▸ **AIM OF THE EXERCISE**: In the records below, which lines include "agent"? Copy them.
Top of DATASET RECORDS
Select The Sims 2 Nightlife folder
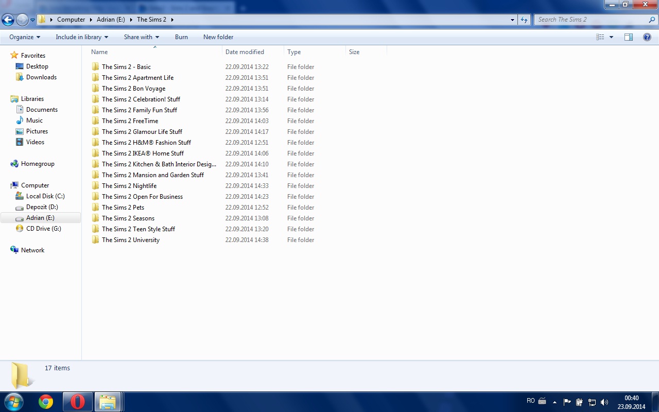659x412 pixels. point(129,186)
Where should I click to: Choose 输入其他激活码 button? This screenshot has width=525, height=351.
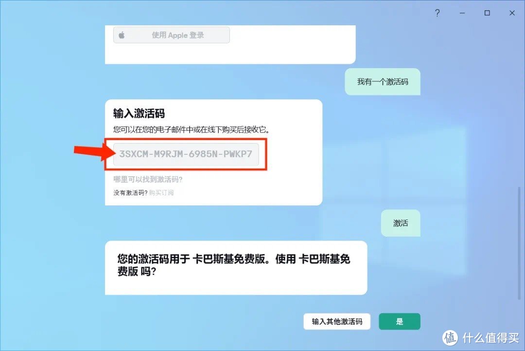click(x=337, y=322)
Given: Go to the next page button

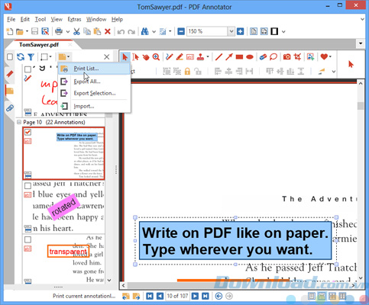Looking at the screenshot, I should click(x=195, y=296).
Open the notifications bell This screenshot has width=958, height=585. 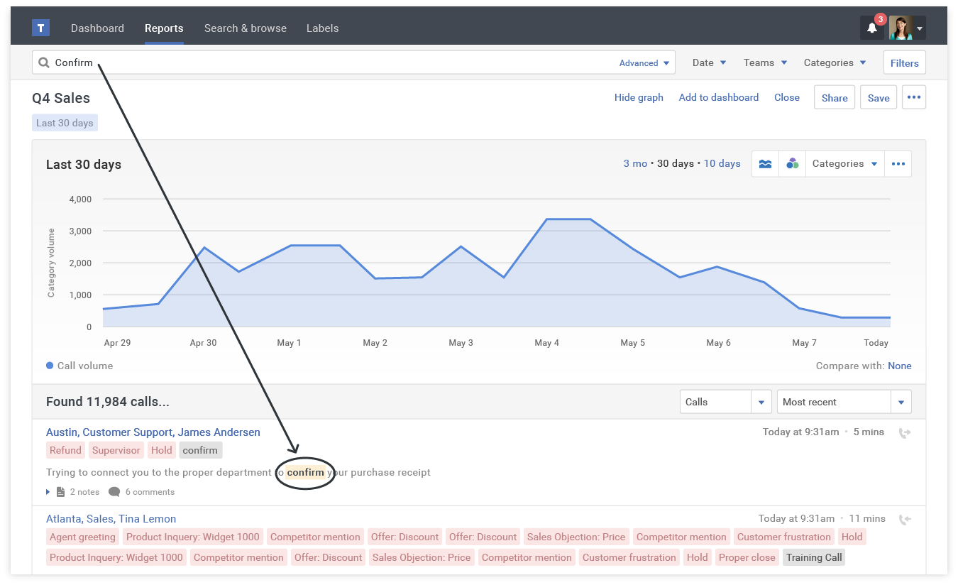(x=872, y=28)
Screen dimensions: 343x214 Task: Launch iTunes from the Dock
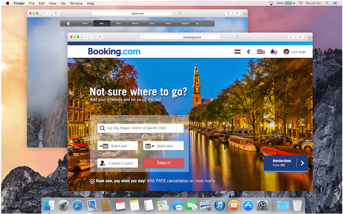pos(220,205)
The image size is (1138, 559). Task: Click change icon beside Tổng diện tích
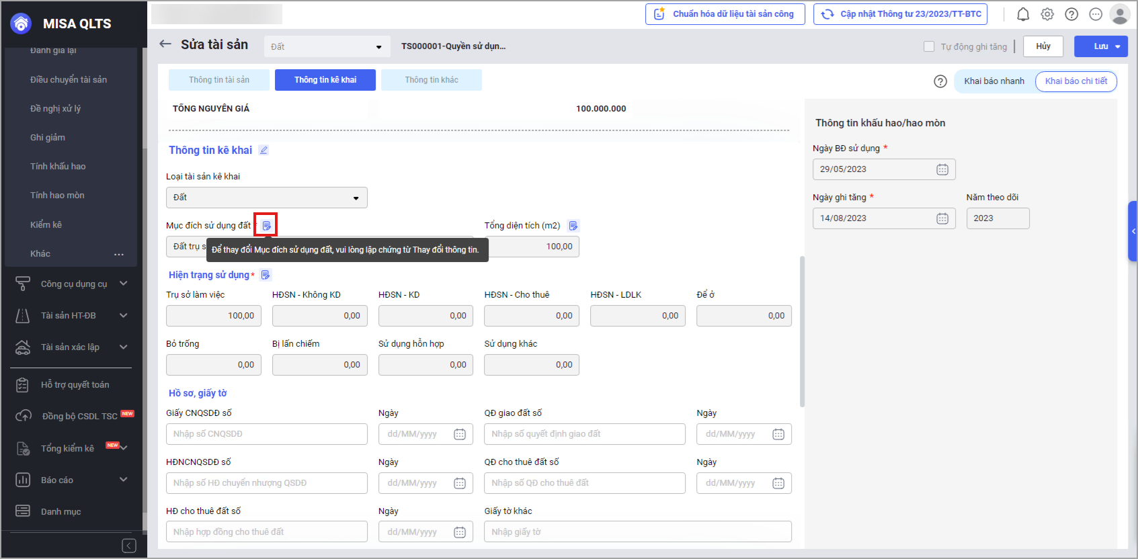(x=573, y=226)
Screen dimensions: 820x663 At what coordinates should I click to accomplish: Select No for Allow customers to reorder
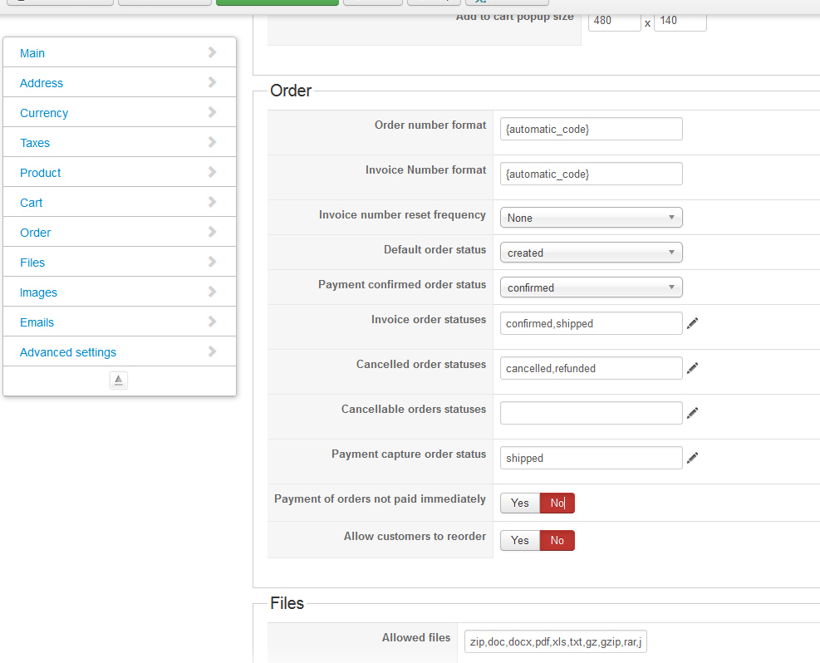coord(557,541)
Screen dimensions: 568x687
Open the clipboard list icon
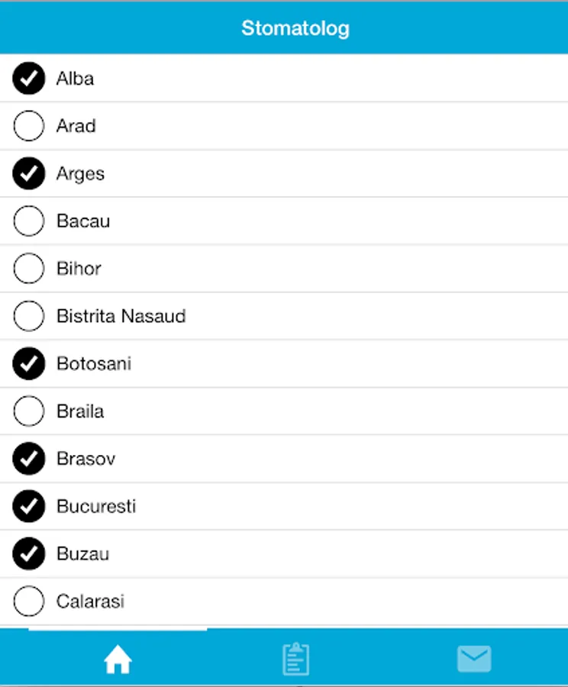click(x=295, y=659)
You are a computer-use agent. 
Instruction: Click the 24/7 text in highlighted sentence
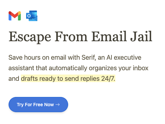coord(108,78)
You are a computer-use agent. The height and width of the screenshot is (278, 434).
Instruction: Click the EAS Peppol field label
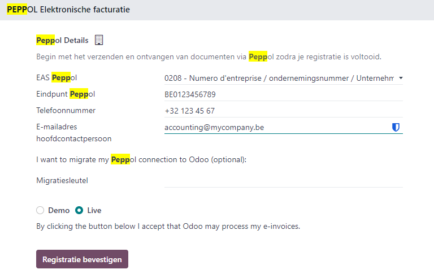pyautogui.click(x=57, y=77)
Bottom of DATASET RECORDS
▸ **RESPONSE**:
You are a computer-use agent. 
You are a computer-use agent. The height and width of the screenshot is (278, 434).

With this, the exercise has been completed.